Why did Shrek use the song “I’m a Believer” and not “It Must Have Been Love (But It’s Ogre Now).”
he was a gator boy
she said catch you later boy
she was with animal control
Maybe leave yourself in a hot car with a window open one inch for 15 minutes while your dog runs into the store
I’d like to apologize to the lady on the bus. I assumed you wanted your hair held back while you ate your banana.
[flying to Vegas]
TSA agent: The metal detector is going crazy. Do you have any metal on you?Me: Just my lucky rabbit’s foot key chain, my lucky penny, my lucky bronzed four-leaf clover and my lucky horseshoe.
pilot: we’re approaching 30,000 feet
me, looking out window nervously: what are they doing up here
[creation]
GOD: Gather round creatures & I’ll tell you what you’ll eat
ANTEATER: I’m SO excited!
DUNG BEETLE: I got a bad feeling about this
Every time this gets RTed a member of Congress gets kicked in the groin.
*Power goes out*
Wife: I can’t see!*Shoes light up*
Me: Ha! Whose shoes were “a waste of money” & “clearly meant for a large child” now?!
When I meet someone new I shake their hand really fast and whisper “yes, please don’t stop” because people need to learn not to talk to me.

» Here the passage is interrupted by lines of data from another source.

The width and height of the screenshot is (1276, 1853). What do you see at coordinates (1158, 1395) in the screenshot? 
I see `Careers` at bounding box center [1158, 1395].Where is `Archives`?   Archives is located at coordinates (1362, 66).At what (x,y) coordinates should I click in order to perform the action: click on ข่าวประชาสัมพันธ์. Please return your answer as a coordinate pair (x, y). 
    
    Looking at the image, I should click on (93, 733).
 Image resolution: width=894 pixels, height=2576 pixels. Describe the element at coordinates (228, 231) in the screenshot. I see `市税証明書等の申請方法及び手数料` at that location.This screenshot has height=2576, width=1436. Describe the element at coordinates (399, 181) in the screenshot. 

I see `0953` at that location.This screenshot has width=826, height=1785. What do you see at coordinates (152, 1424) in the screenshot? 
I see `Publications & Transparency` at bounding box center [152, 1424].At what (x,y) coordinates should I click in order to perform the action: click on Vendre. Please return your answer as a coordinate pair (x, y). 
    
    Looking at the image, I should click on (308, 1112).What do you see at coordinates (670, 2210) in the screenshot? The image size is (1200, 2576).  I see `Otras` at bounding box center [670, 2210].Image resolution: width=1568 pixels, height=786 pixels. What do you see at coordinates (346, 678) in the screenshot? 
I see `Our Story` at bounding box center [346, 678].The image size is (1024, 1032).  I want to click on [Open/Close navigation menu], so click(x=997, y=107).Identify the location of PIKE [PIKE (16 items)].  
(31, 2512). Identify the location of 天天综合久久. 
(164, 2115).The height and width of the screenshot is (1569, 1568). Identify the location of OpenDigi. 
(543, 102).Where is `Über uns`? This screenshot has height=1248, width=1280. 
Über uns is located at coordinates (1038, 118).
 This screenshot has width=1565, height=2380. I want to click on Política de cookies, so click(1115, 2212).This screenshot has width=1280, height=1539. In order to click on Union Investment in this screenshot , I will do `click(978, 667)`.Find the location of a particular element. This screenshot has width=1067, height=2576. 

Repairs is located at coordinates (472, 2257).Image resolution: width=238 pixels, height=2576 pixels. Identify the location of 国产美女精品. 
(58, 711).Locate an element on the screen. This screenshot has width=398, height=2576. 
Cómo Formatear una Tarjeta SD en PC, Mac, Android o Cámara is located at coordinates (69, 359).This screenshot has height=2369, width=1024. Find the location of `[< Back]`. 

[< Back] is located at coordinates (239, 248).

As a kid: I hope to one day cure diseases and be an Olympic swimmer.
Me as an adult: I hope to one day finish a bottle of shampoo and conditioner at the same time.
Me: so every time I work out I reward myself with a cookie
Them: isn’t that kind of defeating the…
Me: NOBODY ASKED YOU BRENDA!
Just to be clear, when I came over to your house I had no intention of fighting your cat.